Ecco, quindi, che l’uso di coloranti naturali è ritornato in auge, soprattutto in considerazione del crescente interesse verso tessuti e fibre rinnovabili e sostenibili.

Per esempio, i tannini idrolizzabili sono i più impiegati nei processi di colorazione dei tessuti, grazie alla loro solubilità, alle loro caratteristiche cromatiche e alla capacità di interagire fortemente con il substrato attraverso l’impiego di sali metallici.

Sono classificati come coloranti “a mordente”, poiché richiedono processo di mordenzatura con sali di ferro per la formazione del colore nero e blu. In particolare, il tannino estratto dalle galle è stato utilizzato fin dall’antichità proprio per la produzione del nero.

A seconda del tipo di pianta da cui si ricava l’estratto, la miscela di tannini ha una composizione specifica dalla quale si prepara un colorante con particolari caratteristiche cromatiche. Il metodo di estrazione più diffuso impiega acqua calda e aceto dove poi vengono immersi i prodotti raccolti dalla pianta, opportunamente macinati.

Vi siete mai accorti che alcune macchie di frutta sono particolarmente ostinate e paiono non andare via nonostante numerosi lavaggi? Ecco, è proprio il tannino il responsabile: piante e frutti, in particolare l’uva (e quindi anche il vino rosso) e la nespola, che ne sono particolarmente ricchi, hanno la capacità di fissarsi alle fibre e di colorare in modo del tutto naturale.

Il potere colorante dei tannini era conosciuto anche in epoche antiche e non solo come pigmento: la quercia, il castagno e l’abete, infatti, venivano utilizzati come basi d’appoggio per la pittura su tavola. Tuttavia, gli artisti li utilizzavano con estrema cautela, dato che erano in grado di alterare il colore dei dipinti, nonostante si trattasse di legno stagionato.

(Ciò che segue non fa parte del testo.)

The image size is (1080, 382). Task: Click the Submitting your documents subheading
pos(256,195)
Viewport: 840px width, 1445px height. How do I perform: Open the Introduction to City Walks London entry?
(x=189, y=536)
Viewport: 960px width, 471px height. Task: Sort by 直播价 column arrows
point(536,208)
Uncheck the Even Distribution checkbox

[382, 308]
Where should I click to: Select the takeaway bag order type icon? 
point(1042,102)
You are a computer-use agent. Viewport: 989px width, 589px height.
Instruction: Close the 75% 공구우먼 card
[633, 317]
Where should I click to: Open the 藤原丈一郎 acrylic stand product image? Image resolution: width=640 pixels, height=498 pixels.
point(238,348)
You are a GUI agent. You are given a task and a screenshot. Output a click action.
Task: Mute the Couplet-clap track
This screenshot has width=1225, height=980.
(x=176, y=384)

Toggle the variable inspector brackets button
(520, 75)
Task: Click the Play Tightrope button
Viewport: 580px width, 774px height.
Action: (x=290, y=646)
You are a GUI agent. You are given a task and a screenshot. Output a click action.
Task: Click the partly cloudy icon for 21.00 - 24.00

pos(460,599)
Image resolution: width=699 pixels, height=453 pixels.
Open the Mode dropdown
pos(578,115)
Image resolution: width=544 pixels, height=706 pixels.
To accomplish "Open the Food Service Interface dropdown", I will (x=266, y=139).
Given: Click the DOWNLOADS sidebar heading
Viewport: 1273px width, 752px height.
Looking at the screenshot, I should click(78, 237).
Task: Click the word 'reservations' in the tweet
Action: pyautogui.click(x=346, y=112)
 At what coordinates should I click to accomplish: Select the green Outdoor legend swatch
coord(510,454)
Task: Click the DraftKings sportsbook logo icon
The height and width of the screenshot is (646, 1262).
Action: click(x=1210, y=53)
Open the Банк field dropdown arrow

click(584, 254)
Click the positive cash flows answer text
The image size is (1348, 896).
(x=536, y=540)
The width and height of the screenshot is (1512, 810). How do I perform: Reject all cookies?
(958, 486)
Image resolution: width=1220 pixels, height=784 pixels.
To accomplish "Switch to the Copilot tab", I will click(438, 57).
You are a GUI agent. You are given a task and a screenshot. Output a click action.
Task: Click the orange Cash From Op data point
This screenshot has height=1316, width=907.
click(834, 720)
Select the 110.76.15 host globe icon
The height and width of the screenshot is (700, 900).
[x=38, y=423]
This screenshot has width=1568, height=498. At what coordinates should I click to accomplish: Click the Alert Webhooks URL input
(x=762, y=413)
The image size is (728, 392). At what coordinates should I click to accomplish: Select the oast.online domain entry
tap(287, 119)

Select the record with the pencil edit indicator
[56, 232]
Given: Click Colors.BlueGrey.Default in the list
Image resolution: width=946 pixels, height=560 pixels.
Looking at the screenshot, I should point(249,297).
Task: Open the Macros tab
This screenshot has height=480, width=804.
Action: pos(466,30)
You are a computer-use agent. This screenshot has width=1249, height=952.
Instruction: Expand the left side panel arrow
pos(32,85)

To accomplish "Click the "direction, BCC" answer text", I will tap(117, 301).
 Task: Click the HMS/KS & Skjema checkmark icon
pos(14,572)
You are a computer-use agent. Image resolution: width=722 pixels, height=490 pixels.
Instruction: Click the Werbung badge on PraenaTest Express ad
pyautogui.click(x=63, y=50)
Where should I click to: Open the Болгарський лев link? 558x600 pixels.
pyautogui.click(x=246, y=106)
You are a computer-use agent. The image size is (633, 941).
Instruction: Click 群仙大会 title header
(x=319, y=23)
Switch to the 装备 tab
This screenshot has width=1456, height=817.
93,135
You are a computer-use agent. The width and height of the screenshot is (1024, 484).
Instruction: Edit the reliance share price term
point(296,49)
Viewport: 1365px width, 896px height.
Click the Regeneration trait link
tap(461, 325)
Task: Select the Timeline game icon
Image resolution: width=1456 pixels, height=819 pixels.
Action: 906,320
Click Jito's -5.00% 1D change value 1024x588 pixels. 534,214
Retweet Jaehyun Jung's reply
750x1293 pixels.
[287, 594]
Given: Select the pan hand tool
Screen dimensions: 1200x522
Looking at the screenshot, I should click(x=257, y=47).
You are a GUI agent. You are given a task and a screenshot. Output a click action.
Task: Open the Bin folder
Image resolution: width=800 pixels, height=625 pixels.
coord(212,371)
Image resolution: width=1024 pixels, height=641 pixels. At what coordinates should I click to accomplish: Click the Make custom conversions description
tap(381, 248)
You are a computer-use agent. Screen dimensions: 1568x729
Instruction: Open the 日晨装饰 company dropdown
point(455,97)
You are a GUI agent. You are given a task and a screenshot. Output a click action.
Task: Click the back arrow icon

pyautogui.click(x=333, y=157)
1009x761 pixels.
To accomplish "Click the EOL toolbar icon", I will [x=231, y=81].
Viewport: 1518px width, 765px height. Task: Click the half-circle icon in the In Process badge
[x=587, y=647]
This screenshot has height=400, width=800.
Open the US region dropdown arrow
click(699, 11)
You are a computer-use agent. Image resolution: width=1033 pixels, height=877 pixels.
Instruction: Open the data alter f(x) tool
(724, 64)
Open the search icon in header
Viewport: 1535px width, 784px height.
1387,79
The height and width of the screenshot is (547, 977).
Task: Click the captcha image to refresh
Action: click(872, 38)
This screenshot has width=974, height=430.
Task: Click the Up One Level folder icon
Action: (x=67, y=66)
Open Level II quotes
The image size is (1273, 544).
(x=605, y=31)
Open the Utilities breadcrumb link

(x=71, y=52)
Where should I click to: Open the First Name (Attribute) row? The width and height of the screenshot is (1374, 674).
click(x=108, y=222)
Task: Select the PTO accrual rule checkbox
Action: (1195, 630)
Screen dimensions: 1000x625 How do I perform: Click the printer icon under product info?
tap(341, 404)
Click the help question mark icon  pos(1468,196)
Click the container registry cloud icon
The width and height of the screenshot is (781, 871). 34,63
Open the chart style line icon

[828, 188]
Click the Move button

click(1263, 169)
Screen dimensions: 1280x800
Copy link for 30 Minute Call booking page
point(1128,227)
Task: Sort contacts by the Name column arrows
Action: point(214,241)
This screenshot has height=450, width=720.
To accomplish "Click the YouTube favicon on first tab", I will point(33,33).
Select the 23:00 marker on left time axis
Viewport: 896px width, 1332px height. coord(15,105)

Il nature printing, si rivela particolarmente efficace sui tessuti di origine animale. A differenza delle fibre vegetali, infatti, la lana o i pellami sono costituiti da materiale proteico in grado di legarsi agli elementi responsabili della colorazione. I pigmenti, quindi, vengono assorbiti con estrema facilità ed in seguito fissati, per garantirne brillantezza e durata.

Le tinture organiche sono il futuro?

Sì, a patto che le aziende e i consumatori siano aperti al cambiamento.

Purtroppo siamo tutti parte di un enorme meccanismo legato al consumismo e ciò rende più difficile produrre prodotti realizzati solo con materiali naturali. È fondamentale creare la consapevolezza che bisogna investire in prodotti durevoli ed ecologici, nonostante l’elevato costo.

Anche se, alcuni produttori stanno già utilizzando combinazioni di colori naturali e sintetici, sarà complicato passare in breve tempo a processi di produzione completamente ecologici. Ma sono proprio i produttori in primis a dover sposare questi cambiamenti: solo così potranno sperare di conquistare questa nuova ed esigente fetta di mercato.

E voi? Prima di acquistare un capo di abbigliamento o un accessorio, prestate attenzione al tipo di tintura a cui è stato sottoposto?